A gauche, avec Bonifacio, le responsable brésilien du projet. A droite, Bonifacio avec le personnel de direction de la fazenda ALCOMAT.


Ayant suivi des bandes jeunes de stade 3-4 en novembre/décembre 1998, je refis l'expérience en mars 1999 avec des bandes plus âgées de stade 8, avec le même succès. Puis de nouveau en novembre/décembre 2001. Dans le même temps, nous avons affiné la formulation et réduit peu à peu la dose utilisée, passant en gros de 2x10E13 spores de champignon par hectare à 2x10E12. Ce travail de suivi des bandes était une tâche ardue et très stressante, mais au final le résultat fut très probant. Les bandes traitées finissaient par disparaître en moins de 10 jours alors que les bandes non traitées continuaient à se porter normalement avec une légère diminution des effectifs due à la mortalité naturelle. Le produit était donc efficace et pouvait être intégré à une stratégie de lutte contre ce criquet du Mato Grosso.

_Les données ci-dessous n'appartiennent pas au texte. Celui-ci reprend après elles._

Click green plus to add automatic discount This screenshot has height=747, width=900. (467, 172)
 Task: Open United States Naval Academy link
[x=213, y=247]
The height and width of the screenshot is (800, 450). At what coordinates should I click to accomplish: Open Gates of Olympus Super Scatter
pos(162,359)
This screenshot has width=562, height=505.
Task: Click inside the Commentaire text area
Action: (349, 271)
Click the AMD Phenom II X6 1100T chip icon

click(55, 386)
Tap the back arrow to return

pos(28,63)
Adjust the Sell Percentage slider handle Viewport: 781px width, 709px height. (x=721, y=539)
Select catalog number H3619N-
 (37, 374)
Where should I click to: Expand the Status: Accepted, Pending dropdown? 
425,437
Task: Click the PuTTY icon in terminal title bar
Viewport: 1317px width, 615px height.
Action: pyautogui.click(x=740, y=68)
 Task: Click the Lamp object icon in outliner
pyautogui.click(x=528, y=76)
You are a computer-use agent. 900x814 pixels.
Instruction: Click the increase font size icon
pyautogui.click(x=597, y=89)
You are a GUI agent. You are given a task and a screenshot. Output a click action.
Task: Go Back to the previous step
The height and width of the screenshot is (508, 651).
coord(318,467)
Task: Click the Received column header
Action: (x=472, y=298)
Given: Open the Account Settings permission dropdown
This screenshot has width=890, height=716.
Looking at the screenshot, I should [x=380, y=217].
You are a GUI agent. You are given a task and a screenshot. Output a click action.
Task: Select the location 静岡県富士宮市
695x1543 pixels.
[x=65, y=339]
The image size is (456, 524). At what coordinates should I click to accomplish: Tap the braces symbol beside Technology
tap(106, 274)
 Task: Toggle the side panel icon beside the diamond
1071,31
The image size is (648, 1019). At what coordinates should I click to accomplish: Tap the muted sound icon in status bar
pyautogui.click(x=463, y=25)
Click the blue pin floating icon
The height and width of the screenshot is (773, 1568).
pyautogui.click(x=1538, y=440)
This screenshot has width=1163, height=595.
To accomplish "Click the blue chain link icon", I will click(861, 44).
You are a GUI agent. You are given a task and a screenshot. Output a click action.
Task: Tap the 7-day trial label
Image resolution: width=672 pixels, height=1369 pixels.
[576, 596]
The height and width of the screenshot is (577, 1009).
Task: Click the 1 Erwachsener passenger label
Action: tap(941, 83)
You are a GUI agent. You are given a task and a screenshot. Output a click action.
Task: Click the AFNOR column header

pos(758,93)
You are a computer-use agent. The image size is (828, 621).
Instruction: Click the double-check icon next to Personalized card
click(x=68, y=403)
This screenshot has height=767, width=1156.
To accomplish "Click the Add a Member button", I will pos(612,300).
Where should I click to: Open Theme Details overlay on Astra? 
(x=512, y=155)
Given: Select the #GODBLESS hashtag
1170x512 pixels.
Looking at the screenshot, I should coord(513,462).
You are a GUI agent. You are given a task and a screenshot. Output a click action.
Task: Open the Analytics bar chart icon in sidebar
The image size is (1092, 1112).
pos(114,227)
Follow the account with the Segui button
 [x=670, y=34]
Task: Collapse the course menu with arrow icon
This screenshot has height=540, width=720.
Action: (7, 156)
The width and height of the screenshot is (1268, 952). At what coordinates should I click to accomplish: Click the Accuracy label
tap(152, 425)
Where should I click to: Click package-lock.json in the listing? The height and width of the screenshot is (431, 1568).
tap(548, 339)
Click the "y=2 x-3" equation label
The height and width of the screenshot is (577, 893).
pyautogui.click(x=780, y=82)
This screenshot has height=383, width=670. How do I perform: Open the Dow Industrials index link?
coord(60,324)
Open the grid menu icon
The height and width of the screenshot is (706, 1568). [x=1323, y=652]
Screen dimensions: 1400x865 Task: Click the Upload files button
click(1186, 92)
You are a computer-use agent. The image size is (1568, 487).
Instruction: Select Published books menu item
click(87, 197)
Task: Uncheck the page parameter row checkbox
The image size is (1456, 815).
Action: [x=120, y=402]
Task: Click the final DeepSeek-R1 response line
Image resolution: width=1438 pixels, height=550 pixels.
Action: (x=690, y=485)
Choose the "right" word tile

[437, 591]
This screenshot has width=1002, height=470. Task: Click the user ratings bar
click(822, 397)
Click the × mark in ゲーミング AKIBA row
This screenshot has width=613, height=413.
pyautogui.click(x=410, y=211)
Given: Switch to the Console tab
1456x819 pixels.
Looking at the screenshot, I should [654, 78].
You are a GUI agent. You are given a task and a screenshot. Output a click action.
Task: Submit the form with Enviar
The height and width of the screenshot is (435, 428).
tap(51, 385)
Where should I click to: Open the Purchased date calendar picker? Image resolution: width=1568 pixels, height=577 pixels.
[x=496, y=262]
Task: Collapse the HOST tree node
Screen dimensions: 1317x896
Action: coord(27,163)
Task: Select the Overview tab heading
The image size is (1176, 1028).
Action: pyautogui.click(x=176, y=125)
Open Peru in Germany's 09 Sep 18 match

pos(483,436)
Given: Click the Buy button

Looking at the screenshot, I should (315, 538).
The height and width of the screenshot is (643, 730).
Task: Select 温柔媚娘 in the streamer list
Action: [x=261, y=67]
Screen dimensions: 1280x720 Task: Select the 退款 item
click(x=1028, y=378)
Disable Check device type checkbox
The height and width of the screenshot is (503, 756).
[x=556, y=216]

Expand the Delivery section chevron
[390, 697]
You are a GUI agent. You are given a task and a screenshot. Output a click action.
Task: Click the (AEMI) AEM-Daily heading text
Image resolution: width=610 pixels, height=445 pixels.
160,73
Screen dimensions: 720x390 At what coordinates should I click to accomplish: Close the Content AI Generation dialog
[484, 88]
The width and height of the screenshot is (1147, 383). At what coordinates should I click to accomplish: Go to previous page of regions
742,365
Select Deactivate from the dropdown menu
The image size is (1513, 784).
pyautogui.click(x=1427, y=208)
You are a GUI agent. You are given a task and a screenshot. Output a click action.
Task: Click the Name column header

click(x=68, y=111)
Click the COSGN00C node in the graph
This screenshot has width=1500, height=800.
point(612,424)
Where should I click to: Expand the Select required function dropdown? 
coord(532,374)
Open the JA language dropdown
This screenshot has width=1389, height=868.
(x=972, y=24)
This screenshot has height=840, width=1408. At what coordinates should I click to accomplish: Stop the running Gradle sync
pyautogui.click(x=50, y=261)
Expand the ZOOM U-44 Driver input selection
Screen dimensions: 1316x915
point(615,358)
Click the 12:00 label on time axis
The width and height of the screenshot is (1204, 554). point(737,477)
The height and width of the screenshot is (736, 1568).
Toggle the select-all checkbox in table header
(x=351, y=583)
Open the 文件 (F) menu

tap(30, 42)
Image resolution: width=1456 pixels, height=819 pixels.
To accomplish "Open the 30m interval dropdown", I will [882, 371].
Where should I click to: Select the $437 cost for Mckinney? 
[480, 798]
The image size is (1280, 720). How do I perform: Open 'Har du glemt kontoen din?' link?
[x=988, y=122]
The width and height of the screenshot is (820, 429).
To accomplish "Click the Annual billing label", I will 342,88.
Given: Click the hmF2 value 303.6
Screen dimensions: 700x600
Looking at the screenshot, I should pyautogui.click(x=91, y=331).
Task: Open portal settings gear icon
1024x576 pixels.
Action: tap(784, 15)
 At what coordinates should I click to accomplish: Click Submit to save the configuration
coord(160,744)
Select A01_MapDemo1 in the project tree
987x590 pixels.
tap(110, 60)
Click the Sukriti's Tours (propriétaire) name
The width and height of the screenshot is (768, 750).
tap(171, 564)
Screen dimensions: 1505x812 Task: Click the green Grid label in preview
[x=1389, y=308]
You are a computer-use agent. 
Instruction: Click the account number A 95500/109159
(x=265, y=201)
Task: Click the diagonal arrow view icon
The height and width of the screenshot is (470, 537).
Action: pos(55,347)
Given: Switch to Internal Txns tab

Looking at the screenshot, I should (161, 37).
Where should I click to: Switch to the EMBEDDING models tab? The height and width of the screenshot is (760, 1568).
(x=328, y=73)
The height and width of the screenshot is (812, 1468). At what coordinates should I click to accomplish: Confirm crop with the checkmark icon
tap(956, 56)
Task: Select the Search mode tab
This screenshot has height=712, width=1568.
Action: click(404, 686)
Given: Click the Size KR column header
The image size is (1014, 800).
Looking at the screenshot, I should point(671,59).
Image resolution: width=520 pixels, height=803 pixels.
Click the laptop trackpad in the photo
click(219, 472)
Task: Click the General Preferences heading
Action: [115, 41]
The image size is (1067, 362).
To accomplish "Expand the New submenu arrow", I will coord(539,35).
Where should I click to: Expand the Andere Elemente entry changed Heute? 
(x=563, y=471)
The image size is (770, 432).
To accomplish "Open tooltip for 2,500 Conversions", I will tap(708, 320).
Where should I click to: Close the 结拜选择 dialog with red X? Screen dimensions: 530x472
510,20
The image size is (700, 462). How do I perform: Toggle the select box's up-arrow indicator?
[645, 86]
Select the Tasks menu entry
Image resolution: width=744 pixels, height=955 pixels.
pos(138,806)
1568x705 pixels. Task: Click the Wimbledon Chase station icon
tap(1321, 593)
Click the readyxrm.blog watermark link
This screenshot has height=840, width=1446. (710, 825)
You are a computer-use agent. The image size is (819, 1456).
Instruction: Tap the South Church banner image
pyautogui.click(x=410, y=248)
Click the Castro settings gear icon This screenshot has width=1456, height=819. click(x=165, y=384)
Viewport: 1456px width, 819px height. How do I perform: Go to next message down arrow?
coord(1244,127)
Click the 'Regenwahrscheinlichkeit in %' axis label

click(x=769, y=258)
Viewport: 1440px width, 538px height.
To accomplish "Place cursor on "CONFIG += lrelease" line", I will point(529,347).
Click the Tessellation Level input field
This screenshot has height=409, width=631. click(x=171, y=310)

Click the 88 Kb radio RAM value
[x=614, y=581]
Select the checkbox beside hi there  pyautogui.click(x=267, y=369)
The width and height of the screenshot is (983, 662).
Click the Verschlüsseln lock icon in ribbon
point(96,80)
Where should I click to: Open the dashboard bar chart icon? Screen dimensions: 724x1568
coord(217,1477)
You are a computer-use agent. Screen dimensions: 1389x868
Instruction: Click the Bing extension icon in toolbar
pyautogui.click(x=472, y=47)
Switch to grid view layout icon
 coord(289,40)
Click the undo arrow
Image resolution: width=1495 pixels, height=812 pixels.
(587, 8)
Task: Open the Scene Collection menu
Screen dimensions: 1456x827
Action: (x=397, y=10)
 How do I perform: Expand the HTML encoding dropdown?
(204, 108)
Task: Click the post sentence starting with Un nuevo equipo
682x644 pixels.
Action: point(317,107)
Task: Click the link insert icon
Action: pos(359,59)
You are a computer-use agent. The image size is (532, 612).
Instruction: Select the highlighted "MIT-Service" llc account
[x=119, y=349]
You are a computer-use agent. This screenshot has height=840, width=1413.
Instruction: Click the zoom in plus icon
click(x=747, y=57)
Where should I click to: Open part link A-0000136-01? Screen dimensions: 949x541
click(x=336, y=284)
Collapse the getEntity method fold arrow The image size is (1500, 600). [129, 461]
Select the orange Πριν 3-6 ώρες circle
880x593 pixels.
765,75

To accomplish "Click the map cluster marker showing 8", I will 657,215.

Mes collègues de Brasilia étaient ravis de notre collaboration.


Dans le même temps, au fil des expérimentations, l'homme à la mallette noire arpentant le cerrado à grand pas à la poursuite des criquets, seul au milieu de nulle part, était devenu une légende locale. Il n'en aurait sans doute pas fallu beaucoup plus pour que je devienne une divinité indigène.

Marcos, l'un des chercheurs du projet, observant la viabilité des spores de champignon avant le traitement (à gauche), et préparant son matériel avant les traitements (à droite). On notera la bouteille de Coco Cola contenant la formulation de mycopesticide.

Remplissage du pulvérisateur avant traitement. Pulvérisateur à pile à gauche et pulvérisateur Jacto porté à dos d'homme, à droite.

A droite, traitement réalisé avec un pulvérisateur porté. A gauche, la menace permanente en saison des pluies: les orages souvent violents qui se déclenchaient systématiquement à partir de la mi-journée

Dans le gîte de la société ALCOMAT, de retour du terrain, j'analyse les données de la journée.

Résultat de ma première expérimentation: déplacement de deux bandes larvaires, l'une traitée (à droite) qui disparait peu à peu, l'autre non traitée (à gauche) qui évolue normalement.

A gauche, Francisco, l'un des chercheurs du projet, préparant des cages pour élevage de criquets. A droite, avec Wanderley, un ingénieur responsable de la protection des végétaux au Mato Grosso qui a suivi toutes mes expérimentations sur les mycopesticides.

A gauche, larves de criquets collectées sur le terrain quelques jours après traitement; la couleur rouge est caractéristique d'une contamination. A droite, larves couvertes de spores vertes de champignon après avoir été placées quelques jours en incubation dans une boîte de Pétri.

Localisation de la fazenda ALCOMAT au Mato Grosso, à 600 km de Cuiaba et à 3 jours de route de Brasilia.